[Stored records]
════════════════════
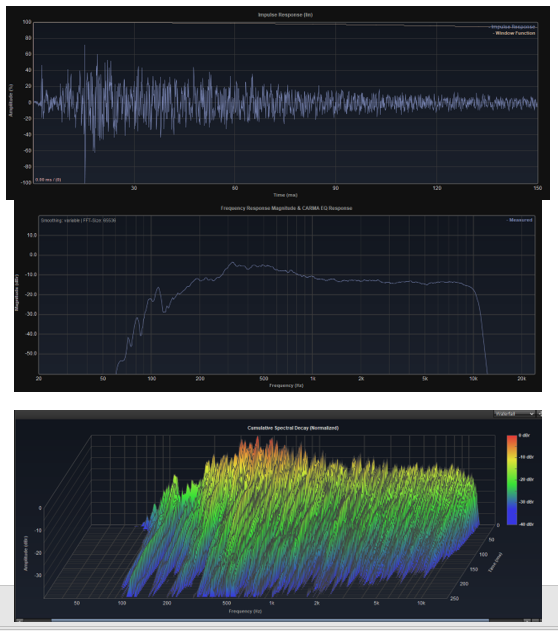This screenshot has width=558, height=631.
Task: Click the large impulse peak in the response plot
Action: (x=84, y=47)
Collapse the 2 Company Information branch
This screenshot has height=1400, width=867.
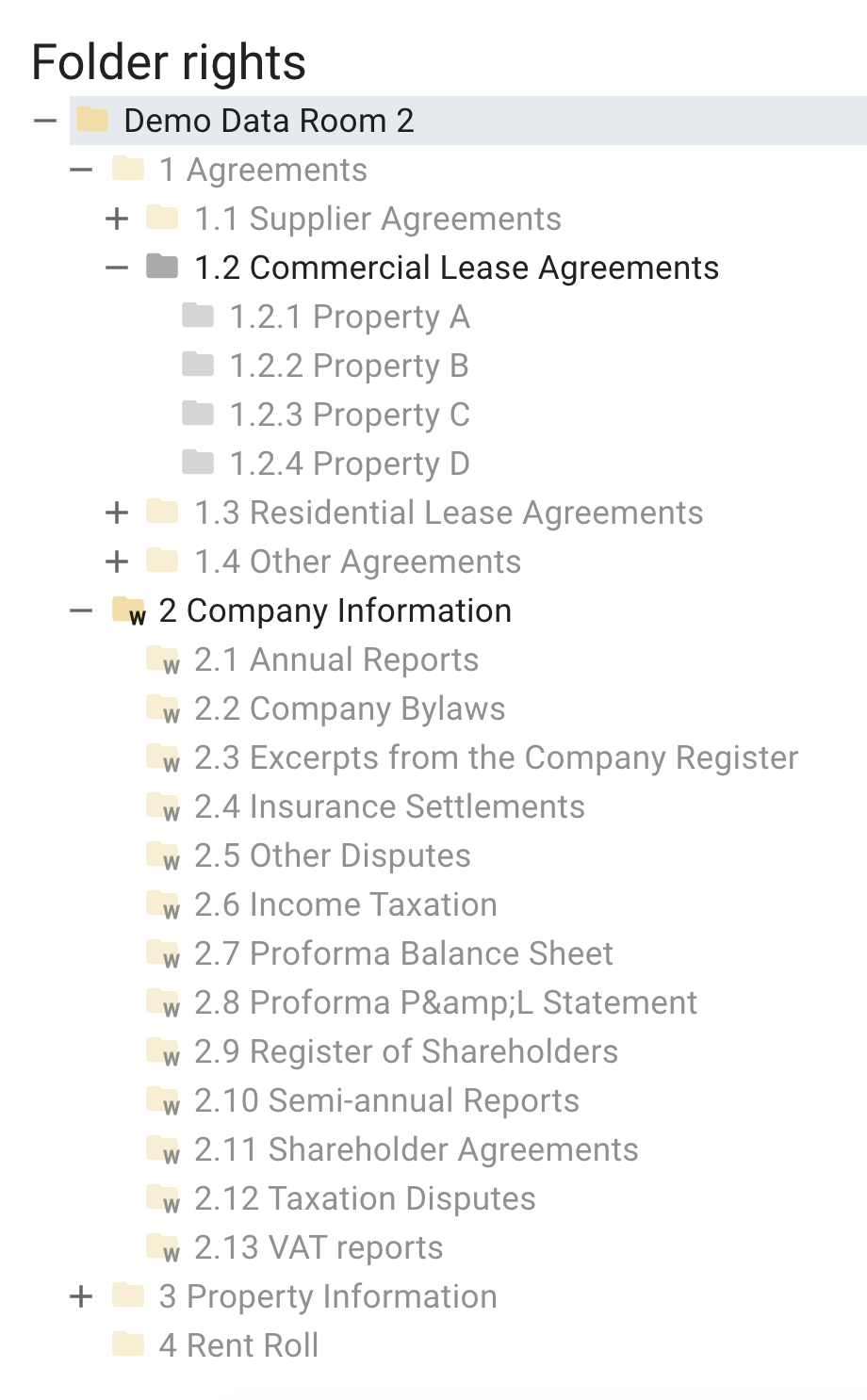pos(81,610)
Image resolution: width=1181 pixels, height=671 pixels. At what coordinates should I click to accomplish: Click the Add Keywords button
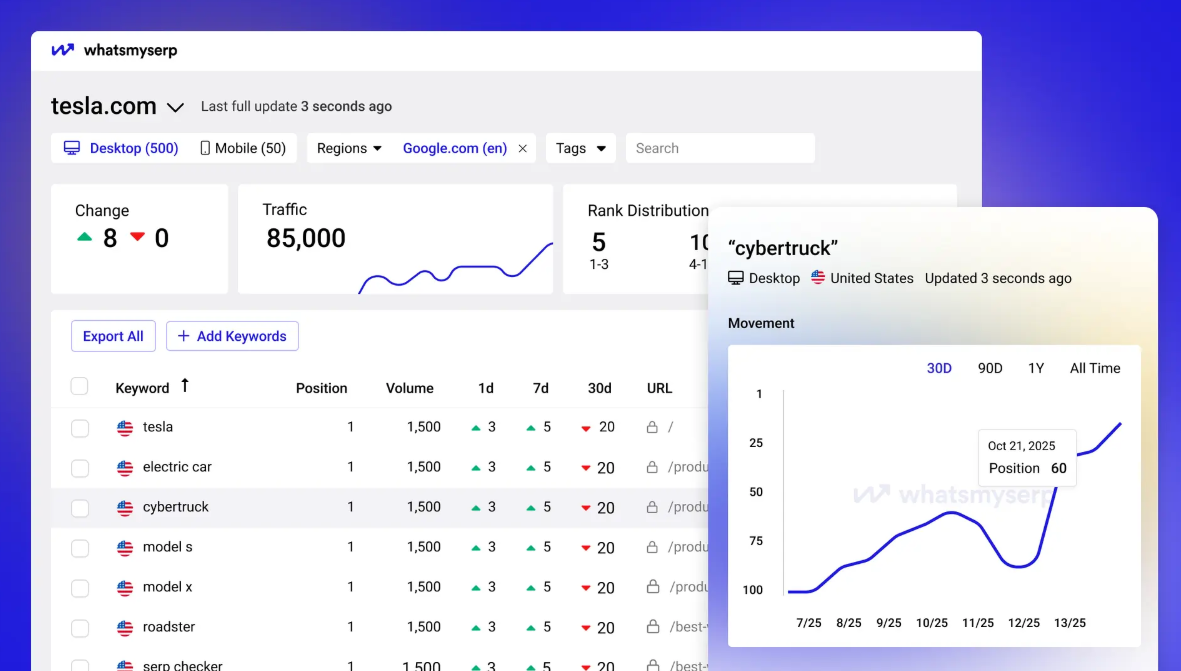tap(232, 336)
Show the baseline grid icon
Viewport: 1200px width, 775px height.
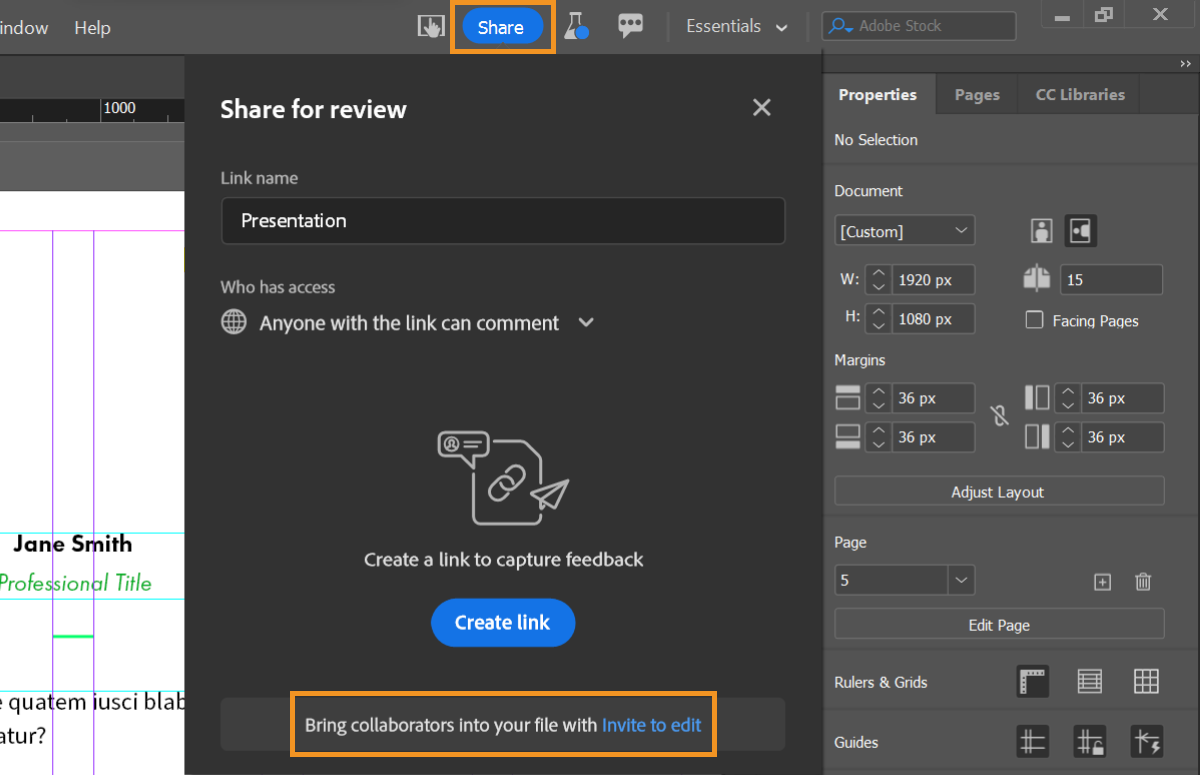[x=1090, y=681]
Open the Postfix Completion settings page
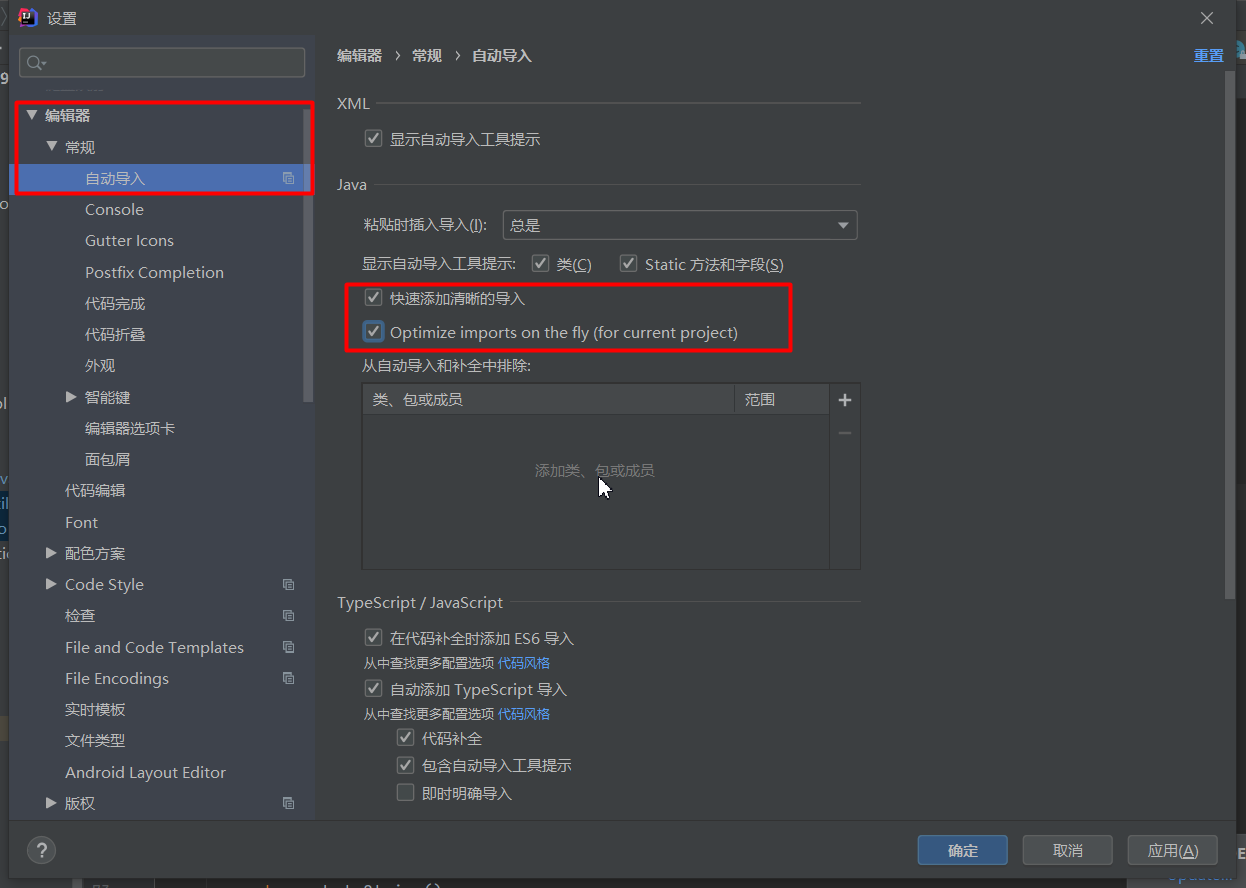The image size is (1246, 888). click(154, 272)
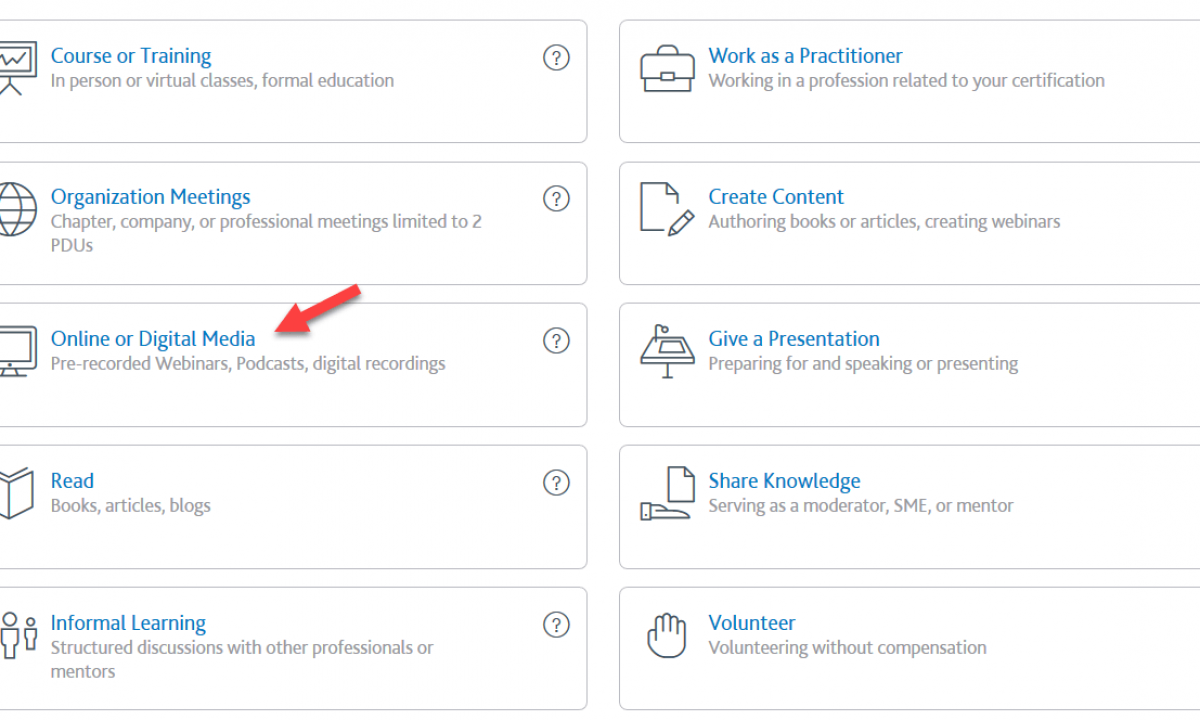The width and height of the screenshot is (1200, 720).
Task: Open the Work as a Practitioner link
Action: pos(805,56)
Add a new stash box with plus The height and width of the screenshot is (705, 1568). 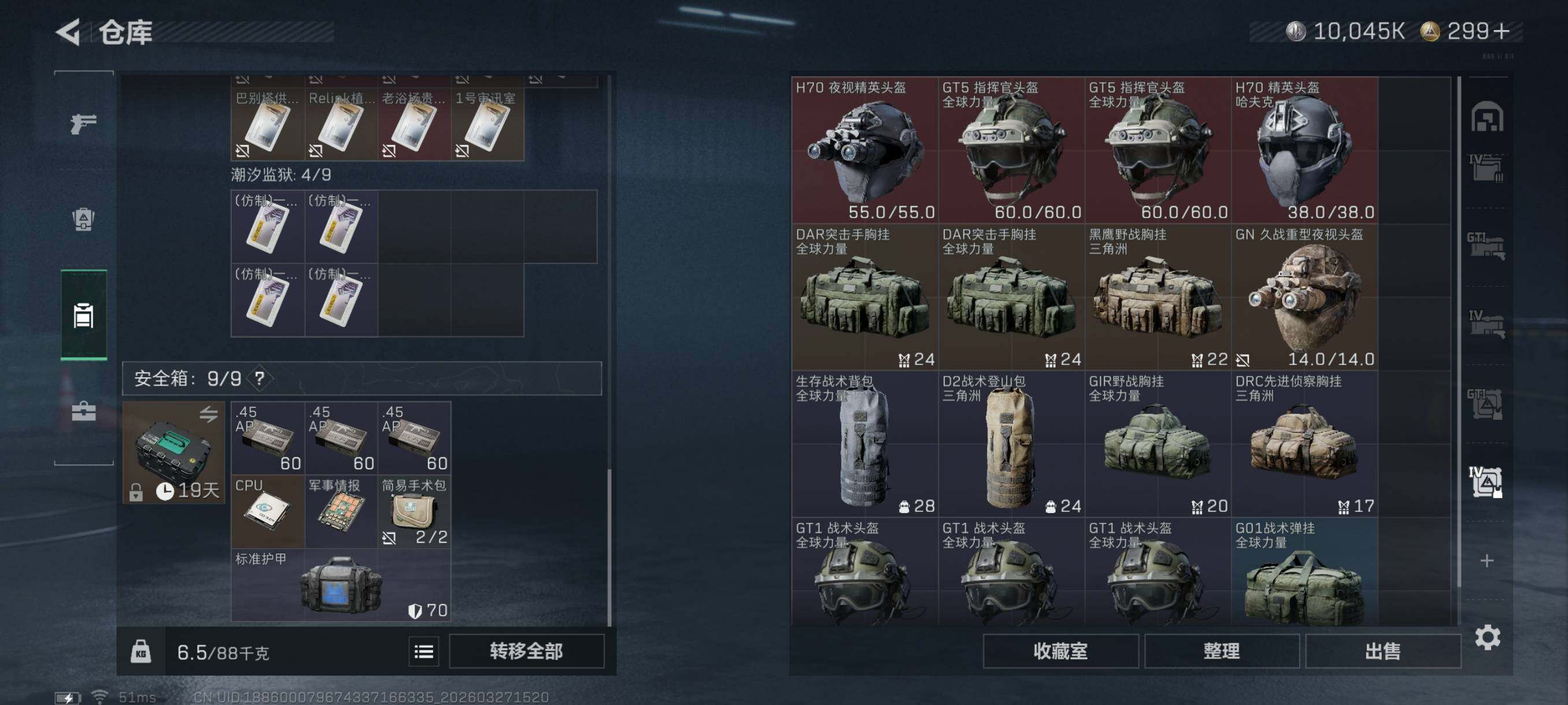tap(1486, 560)
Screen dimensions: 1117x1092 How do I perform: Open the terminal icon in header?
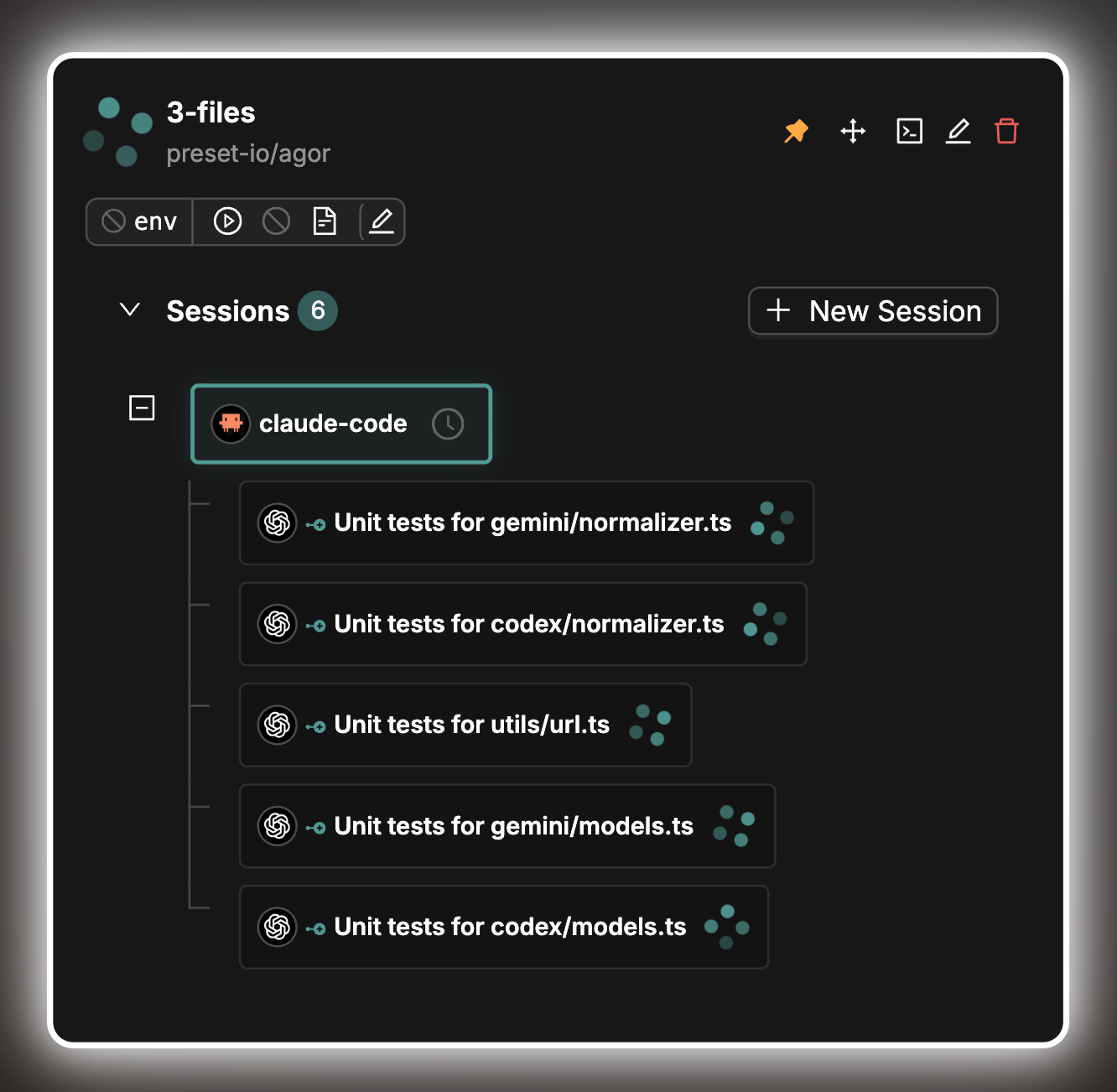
════════════════════
» **Directions for this task**
Find the lines in the records that contain the word "icon", then copy every one of them.

» **Solution to the exercise**
Show the baseline grid icon
Screen dimensions: 1117x1092 How do I perform: Open the terminal icon in header?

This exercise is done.